═════ Source material
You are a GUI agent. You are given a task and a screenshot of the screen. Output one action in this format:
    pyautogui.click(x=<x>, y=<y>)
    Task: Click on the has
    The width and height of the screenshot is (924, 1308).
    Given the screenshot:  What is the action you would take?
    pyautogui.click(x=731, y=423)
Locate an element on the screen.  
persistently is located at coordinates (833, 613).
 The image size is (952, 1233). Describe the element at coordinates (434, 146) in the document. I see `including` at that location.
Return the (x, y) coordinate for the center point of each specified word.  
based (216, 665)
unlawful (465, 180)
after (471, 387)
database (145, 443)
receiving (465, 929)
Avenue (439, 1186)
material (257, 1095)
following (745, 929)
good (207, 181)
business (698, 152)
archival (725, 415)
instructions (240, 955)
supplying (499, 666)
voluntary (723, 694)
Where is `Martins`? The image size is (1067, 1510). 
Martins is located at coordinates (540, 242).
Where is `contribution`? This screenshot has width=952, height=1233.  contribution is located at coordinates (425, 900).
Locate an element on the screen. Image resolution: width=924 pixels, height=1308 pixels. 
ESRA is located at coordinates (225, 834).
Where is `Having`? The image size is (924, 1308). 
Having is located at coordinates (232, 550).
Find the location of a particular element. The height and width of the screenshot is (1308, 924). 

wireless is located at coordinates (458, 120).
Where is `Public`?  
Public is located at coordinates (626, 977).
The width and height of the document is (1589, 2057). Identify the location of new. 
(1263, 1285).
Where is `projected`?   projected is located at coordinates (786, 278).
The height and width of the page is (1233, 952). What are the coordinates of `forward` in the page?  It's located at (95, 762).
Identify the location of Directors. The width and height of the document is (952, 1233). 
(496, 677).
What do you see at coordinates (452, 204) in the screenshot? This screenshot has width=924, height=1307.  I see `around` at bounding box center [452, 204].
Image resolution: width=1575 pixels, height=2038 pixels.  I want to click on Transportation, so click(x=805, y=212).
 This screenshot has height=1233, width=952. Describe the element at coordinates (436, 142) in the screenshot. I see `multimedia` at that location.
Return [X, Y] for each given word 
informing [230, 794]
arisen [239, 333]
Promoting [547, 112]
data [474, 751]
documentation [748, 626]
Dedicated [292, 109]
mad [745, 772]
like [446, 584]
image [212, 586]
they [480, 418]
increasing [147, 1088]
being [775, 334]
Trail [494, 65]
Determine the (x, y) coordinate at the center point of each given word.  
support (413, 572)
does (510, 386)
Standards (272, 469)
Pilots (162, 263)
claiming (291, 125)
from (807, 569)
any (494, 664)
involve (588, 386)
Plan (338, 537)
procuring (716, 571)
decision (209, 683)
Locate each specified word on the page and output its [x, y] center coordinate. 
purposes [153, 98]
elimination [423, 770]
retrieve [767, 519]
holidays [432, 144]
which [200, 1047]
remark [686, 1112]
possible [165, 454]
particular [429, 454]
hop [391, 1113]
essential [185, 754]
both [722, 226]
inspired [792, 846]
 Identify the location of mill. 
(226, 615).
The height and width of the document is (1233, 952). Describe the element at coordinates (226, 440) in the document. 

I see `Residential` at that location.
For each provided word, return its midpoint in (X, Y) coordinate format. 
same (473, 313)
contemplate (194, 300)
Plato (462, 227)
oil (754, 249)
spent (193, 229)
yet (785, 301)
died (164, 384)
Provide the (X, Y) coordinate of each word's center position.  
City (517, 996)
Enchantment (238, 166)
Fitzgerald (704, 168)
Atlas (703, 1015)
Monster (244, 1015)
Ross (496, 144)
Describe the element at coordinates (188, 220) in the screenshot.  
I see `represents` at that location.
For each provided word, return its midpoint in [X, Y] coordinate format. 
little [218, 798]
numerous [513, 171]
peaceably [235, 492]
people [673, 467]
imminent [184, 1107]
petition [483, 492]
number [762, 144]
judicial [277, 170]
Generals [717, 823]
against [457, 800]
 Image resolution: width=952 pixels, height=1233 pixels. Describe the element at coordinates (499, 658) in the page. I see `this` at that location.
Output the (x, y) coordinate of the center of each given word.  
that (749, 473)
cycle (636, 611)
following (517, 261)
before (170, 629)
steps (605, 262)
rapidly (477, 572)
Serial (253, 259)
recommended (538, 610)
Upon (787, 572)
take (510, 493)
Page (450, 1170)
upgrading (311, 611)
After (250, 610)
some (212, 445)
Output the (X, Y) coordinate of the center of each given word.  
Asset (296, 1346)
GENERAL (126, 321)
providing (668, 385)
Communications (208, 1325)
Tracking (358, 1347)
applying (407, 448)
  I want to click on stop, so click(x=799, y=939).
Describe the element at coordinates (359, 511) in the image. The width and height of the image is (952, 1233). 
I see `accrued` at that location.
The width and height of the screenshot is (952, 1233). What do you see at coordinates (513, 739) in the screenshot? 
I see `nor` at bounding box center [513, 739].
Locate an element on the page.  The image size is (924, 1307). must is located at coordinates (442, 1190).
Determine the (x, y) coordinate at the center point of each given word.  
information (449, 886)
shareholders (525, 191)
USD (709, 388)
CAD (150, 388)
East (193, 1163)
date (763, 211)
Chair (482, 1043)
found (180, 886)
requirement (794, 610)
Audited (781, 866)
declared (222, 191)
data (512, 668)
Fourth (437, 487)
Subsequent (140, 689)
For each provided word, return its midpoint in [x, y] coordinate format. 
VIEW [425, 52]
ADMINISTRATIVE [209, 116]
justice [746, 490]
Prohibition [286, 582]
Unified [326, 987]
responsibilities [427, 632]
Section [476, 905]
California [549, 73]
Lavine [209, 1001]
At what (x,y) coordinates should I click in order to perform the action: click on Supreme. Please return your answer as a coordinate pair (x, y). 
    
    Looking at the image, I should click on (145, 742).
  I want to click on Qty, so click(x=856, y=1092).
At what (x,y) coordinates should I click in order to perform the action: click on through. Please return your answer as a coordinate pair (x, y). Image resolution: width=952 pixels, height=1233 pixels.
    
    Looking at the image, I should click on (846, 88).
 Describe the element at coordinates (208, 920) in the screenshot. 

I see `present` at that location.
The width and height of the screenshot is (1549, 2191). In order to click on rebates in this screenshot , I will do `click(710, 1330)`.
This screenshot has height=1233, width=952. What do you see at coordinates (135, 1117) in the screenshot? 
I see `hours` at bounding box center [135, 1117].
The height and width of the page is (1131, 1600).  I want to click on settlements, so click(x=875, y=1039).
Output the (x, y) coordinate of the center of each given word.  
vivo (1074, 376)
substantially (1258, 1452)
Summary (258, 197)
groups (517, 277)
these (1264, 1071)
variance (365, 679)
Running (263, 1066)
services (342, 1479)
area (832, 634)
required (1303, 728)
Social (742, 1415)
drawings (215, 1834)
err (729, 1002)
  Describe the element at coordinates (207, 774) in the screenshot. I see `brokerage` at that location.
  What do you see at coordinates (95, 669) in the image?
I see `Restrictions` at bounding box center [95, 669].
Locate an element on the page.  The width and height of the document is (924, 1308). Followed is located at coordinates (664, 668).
══════════
(Task to complete) Reproduce all of the items above word for word, from the first to the last.

(Complete output)
You are a GUI agent. You are given a task and a screenshot of the screen. Output one action in this format:
    pyautogui.click(x=<x>, y=<y>)
    Task: Click on the has
    The width and height of the screenshot is (924, 1308).
    Given the screenshot:  What is the action you would take?
    pyautogui.click(x=731, y=423)
Locate an element on the screen.  
persistently is located at coordinates (833, 613).
 The image size is (952, 1233). Describe the element at coordinates (434, 146) in the document. I see `including` at that location.
Return the (x, y) coordinate for the center point of each specified word.  
based (216, 665)
unlawful (465, 180)
after (471, 387)
database (145, 443)
receiving (465, 929)
Avenue (439, 1186)
material (257, 1095)
following (745, 929)
good (207, 181)
business (698, 152)
archival (725, 415)
instructions (240, 955)
supplying (499, 666)
voluntary (723, 694)
Where is `Martins`? The image size is (1067, 1510). 
Martins is located at coordinates (540, 242).
Where is `contribution`? This screenshot has width=952, height=1233.  contribution is located at coordinates (425, 900).
Locate an element on the screen. Image resolution: width=924 pixels, height=1308 pixels. 
ESRA is located at coordinates (225, 834).
Where is `Having`? The image size is (924, 1308). 
Having is located at coordinates (232, 550).
Find the location of a particular element. The height and width of the screenshot is (1308, 924). 

wireless is located at coordinates (458, 120).
Where is `Public`?  
Public is located at coordinates (626, 977).
The width and height of the document is (1589, 2057). Identify the location of new. 
(1263, 1285).
Where is `projected`?   projected is located at coordinates (786, 278).
The height and width of the page is (1233, 952). What are the coordinates of `forward` in the page?  It's located at (95, 762).
Identify the location of Directors. The width and height of the document is (952, 1233). 
(496, 677).
What do you see at coordinates (452, 204) in the screenshot? This screenshot has width=924, height=1307.  I see `around` at bounding box center [452, 204].
Image resolution: width=1575 pixels, height=2038 pixels.  I want to click on Transportation, so click(x=805, y=212).
 This screenshot has height=1233, width=952. Describe the element at coordinates (436, 142) in the screenshot. I see `multimedia` at that location.
Return [X, Y] for each given word 
informing [230, 794]
arisen [239, 333]
Promoting [547, 112]
data [474, 751]
documentation [748, 626]
Dedicated [292, 109]
mad [745, 772]
like [446, 584]
image [212, 586]
they [480, 418]
increasing [147, 1088]
being [775, 334]
Trail [494, 65]
Determine the (x, y) coordinate at the center point of each given word.  
support (413, 572)
does (510, 386)
Standards (272, 469)
Pilots (162, 263)
claiming (291, 125)
from (807, 569)
any (494, 664)
involve (588, 386)
Plan (338, 537)
procuring (716, 571)
decision (209, 683)
Locate each specified word on the page and output its [x, y] center coordinate. 
purposes [153, 98]
elimination [423, 770]
retrieve [767, 519]
holidays [432, 144]
which [200, 1047]
remark [686, 1112]
possible [165, 454]
particular [429, 454]
hop [391, 1113]
essential [185, 754]
both [722, 226]
inspired [792, 846]
 Identify the location of mill. 
(226, 615).
The height and width of the document is (1233, 952). Describe the element at coordinates (226, 440) in the document. 

I see `Residential` at that location.
For each provided word, return its midpoint in (X, Y) coordinate format. 
same (473, 313)
contemplate (194, 300)
Plato (462, 227)
oil (754, 249)
spent (193, 229)
yet (785, 301)
died (164, 384)
Provide the (X, Y) coordinate of each word's center position.  
City (517, 996)
Enchantment (238, 166)
Fitzgerald (704, 168)
Atlas (703, 1015)
Monster (244, 1015)
Ross (496, 144)
Describe the element at coordinates (188, 220) in the screenshot.  
I see `represents` at that location.
For each provided word, return its midpoint in [X, Y] coordinate format. 
little [218, 798]
numerous [513, 171]
peaceably [235, 492]
people [673, 467]
imminent [184, 1107]
petition [483, 492]
number [762, 144]
judicial [277, 170]
Generals [717, 823]
against [457, 800]
 Image resolution: width=952 pixels, height=1233 pixels. Describe the element at coordinates (499, 658) in the page. I see `this` at that location.
Output the (x, y) coordinate of the center of each given word.  
that (749, 473)
cycle (636, 611)
following (517, 261)
before (170, 629)
steps (605, 262)
rapidly (477, 572)
Serial (253, 259)
recommended (538, 610)
Upon (787, 572)
take (510, 493)
Page (450, 1170)
upgrading (311, 611)
After (250, 610)
some (212, 445)
Output the (X, Y) coordinate of the center of each given word.  
Asset (296, 1346)
GENERAL (126, 321)
providing (668, 385)
Communications (208, 1325)
Tracking (358, 1347)
applying (407, 448)
  I want to click on stop, so click(x=799, y=939).
Describe the element at coordinates (359, 511) in the image. The width and height of the image is (952, 1233). 
I see `accrued` at that location.
The width and height of the screenshot is (952, 1233). What do you see at coordinates (513, 739) in the screenshot? 
I see `nor` at bounding box center [513, 739].
Locate an element on the page.  The image size is (924, 1307). must is located at coordinates (442, 1190).
Determine the (x, y) coordinate at the center point of each given word.  
information (449, 886)
shareholders (525, 191)
USD (709, 388)
CAD (150, 388)
East (193, 1163)
date (763, 211)
Chair (482, 1043)
found (180, 886)
requirement (794, 610)
Audited (781, 866)
declared (222, 191)
data (512, 668)
Fourth (437, 487)
Subsequent (140, 689)
For each provided word, return its midpoint in [x, y] coordinate format. 
VIEW [425, 52]
ADMINISTRATIVE [209, 116]
justice [746, 490]
Prohibition [286, 582]
Unified [326, 987]
responsibilities [427, 632]
Section [476, 905]
California [549, 73]
Lavine [209, 1001]
At what (x,y) coordinates should I click in order to perform the action: click on Supreme. Please return your answer as a coordinate pair (x, y). 
    
    Looking at the image, I should click on (145, 742).
  I want to click on Qty, so click(x=856, y=1092).
At what (x,y) coordinates should I click in order to perform the action: click on through. Please return your answer as a coordinate pair (x, y). Image resolution: width=952 pixels, height=1233 pixels.
    
    Looking at the image, I should click on (846, 88).
 Describe the element at coordinates (208, 920) in the screenshot. 

I see `present` at that location.
The width and height of the screenshot is (1549, 2191). In order to click on rebates in this screenshot , I will do `click(710, 1330)`.
This screenshot has height=1233, width=952. What do you see at coordinates (135, 1117) in the screenshot? 
I see `hours` at bounding box center [135, 1117].
The height and width of the page is (1131, 1600).  I want to click on settlements, so click(x=875, y=1039).
Output the (x, y) coordinate of the center of each given word.  
vivo (1074, 376)
substantially (1258, 1452)
Summary (258, 197)
groups (517, 277)
these (1264, 1071)
variance (365, 679)
Running (263, 1066)
services (342, 1479)
area (832, 634)
required (1303, 728)
Social (742, 1415)
drawings (215, 1834)
err (729, 1002)
  Describe the element at coordinates (207, 774) in the screenshot. I see `brokerage` at that location.
  What do you see at coordinates (95, 669) in the image?
I see `Restrictions` at bounding box center [95, 669].
Locate an element on the page.  The width and height of the document is (924, 1308). Followed is located at coordinates (664, 668).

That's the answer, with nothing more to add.